EDIT: here is the explicit version, which explains why the array is called grid

__global__ void GridFillGPU (int * pos, int * gridGLOB, int n) {
    __shared__ int grid[SIZE*7] // ... initialized to zero
    int tid = threadIdx.x
        if (tid < n) {
        int jmin = pos[tid] - 3;
        int jmax = pos[tid] + 3;
          for ( int j = jmin; j <= jmax; j++ { 
            for ( int k = 0; k < SIZE; k++) { 
                if (grid[(j-jmin)*SIZE + k] == 0) {
                    grid[(j-jmin)*SIZE + k] = tid+1;
                    break;
                }
            }
        }
    } //... here write grid to global memory gridGLOB
}

Upvotes: 0

Views: 1447

Answers (1)

Marco Giordano
Marco Giordano

Reputation: 610

You should model you problem in a way you don't need to worry about "if has been written already", also because cuda offers no guarantee in the order in which thread will be executed, so the order might not be the way you excpect. There are some minor things that cuda ensure you order wise within a warp but that is not the case. There are sync barries and stuff you can use but I don't think is your case.

if you are processing a grid you should model that in a way that each thread has its own region of memory is going to work on. and that should not overlap with other thread region (at least in writing, in reading you can go outside boundaries). Also I would not worry about shared memory, make the algorithm works first, then think about optimization like load a tile in shared memory using the warp.

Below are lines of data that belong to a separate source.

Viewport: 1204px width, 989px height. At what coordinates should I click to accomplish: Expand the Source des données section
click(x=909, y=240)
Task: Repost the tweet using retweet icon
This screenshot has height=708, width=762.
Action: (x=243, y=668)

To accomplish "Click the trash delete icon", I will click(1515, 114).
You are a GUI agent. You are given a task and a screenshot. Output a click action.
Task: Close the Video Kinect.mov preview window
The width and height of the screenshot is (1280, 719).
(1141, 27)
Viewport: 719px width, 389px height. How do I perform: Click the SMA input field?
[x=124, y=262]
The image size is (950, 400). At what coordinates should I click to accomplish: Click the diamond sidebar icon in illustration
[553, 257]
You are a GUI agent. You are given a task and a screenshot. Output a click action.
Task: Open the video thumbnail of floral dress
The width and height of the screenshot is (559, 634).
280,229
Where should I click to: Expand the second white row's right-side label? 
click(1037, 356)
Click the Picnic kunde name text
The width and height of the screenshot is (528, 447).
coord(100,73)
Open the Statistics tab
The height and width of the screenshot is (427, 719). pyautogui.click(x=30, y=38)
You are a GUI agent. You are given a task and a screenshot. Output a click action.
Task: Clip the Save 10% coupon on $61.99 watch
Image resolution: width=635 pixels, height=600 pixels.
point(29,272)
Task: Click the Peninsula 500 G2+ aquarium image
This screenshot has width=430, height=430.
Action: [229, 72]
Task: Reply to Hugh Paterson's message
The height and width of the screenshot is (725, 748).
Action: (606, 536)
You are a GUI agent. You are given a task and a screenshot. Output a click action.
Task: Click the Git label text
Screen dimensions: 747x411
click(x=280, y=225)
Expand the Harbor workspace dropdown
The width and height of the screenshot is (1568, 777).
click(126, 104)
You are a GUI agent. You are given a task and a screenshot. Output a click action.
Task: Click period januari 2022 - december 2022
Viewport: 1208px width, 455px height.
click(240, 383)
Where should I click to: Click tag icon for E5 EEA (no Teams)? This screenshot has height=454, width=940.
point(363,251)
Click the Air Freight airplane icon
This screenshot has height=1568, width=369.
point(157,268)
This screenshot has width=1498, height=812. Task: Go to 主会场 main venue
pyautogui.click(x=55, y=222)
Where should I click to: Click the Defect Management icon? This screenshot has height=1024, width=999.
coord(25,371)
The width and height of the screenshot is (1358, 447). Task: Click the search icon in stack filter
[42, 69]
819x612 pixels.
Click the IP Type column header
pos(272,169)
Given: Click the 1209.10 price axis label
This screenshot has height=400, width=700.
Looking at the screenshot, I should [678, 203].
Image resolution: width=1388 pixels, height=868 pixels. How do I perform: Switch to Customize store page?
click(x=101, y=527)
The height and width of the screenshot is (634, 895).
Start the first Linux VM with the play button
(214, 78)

In that case if you want to split your domain in a grid you should setup the kernel, in order to have enough threads as your grid "cells" or pixels if is an image. Then you use the thread and block coordinates that cuda provides you to compute where you should read and write in memory.

There is a really good course on udacity.com about cuda, you might want to have a look at that. https://www.udacity.com/courses/cs344 There is also another one on coursera.com but I don't know if it is open right now. Anyway dividing the domain in a grid is a really common and solved problem ,you can find a lot of material on that.